--- Exercise objective ---
Print each entry word for word.

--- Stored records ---
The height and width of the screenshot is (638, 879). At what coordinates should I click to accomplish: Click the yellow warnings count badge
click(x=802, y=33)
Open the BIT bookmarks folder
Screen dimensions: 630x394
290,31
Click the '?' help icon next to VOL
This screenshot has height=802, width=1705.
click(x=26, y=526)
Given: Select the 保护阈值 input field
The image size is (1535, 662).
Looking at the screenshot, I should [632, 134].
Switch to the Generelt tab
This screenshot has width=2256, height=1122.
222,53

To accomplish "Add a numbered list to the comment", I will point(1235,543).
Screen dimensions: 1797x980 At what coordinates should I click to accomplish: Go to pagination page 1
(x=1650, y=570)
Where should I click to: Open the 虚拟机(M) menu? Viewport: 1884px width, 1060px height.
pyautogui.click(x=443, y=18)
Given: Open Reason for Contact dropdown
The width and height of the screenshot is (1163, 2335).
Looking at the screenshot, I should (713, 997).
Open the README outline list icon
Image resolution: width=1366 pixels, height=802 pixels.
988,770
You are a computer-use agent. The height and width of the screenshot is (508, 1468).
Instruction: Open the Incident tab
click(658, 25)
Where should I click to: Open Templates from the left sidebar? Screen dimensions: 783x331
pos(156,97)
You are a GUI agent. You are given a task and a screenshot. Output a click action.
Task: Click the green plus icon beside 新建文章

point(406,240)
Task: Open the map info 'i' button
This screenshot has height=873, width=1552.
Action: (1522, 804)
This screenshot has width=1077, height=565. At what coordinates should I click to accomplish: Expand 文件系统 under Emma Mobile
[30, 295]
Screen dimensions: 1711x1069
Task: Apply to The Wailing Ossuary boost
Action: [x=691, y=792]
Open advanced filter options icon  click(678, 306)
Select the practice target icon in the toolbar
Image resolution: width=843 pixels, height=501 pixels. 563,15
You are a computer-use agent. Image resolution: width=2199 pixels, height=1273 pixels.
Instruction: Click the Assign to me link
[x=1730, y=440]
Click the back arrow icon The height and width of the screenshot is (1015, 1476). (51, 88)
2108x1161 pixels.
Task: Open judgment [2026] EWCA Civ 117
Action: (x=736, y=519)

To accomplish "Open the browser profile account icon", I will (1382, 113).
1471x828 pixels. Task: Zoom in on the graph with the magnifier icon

--- Result ---
The height and width of the screenshot is (638, 879). At what coordinates should I click to accomplish: Click the yellow warnings count badge
click(x=802, y=33)
Open the BIT bookmarks folder
Screen dimensions: 630x394
290,31
Click the '?' help icon next to VOL
This screenshot has height=802, width=1705.
click(x=26, y=526)
Given: Select the 保护阈值 input field
The image size is (1535, 662).
Looking at the screenshot, I should [632, 134].
Switch to the Generelt tab
This screenshot has width=2256, height=1122.
222,53

To accomplish "Add a numbered list to the comment", I will point(1235,543).
Screen dimensions: 1797x980 At what coordinates should I click to accomplish: Go to pagination page 1
(x=1650, y=570)
Where should I click to: Open the 虚拟机(M) menu? Viewport: 1884px width, 1060px height.
pyautogui.click(x=443, y=18)
Given: Open Reason for Contact dropdown
The width and height of the screenshot is (1163, 2335).
Looking at the screenshot, I should (713, 997).
Open the README outline list icon
Image resolution: width=1366 pixels, height=802 pixels.
988,770
You are a computer-use agent. The height and width of the screenshot is (508, 1468).
Instruction: Open the Incident tab
click(658, 25)
Where should I click to: Open Templates from the left sidebar? Screen dimensions: 783x331
pos(156,97)
You are a GUI agent. You are given a task and a screenshot. Output a click action.
Task: Click the green plus icon beside 新建文章

point(406,240)
Task: Open the map info 'i' button
This screenshot has height=873, width=1552.
Action: (1522, 804)
This screenshot has width=1077, height=565. At what coordinates should I click to accomplish: Expand 文件系统 under Emma Mobile
[30, 295]
Screen dimensions: 1711x1069
Task: Apply to The Wailing Ossuary boost
Action: [x=691, y=792]
Open advanced filter options icon  click(678, 306)
Select the practice target icon in the toolbar
Image resolution: width=843 pixels, height=501 pixels. 563,15
You are a computer-use agent. Image resolution: width=2199 pixels, height=1273 pixels.
Instruction: Click the Assign to me link
[x=1730, y=440]
Click the back arrow icon The height and width of the screenshot is (1015, 1476). (51, 88)
2108x1161 pixels.
Task: Open judgment [2026] EWCA Civ 117
Action: (x=736, y=519)

To accomplish "Open the browser profile account icon", I will (1382, 113).
1471x828 pixels. Task: Zoom in on the graph with the magnifier icon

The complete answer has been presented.